__Exercise__: Repeat exactly each line of the data provided below.

__Collected data__:
——————————
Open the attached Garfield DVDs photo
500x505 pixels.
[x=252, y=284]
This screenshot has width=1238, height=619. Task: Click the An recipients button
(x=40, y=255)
——————————
__Reply__:
Open the attached Garfield DVDs photo
500x505 pixels.
[x=252, y=284]
This screenshot has width=1238, height=619. Task: Click the An recipients button
(x=40, y=255)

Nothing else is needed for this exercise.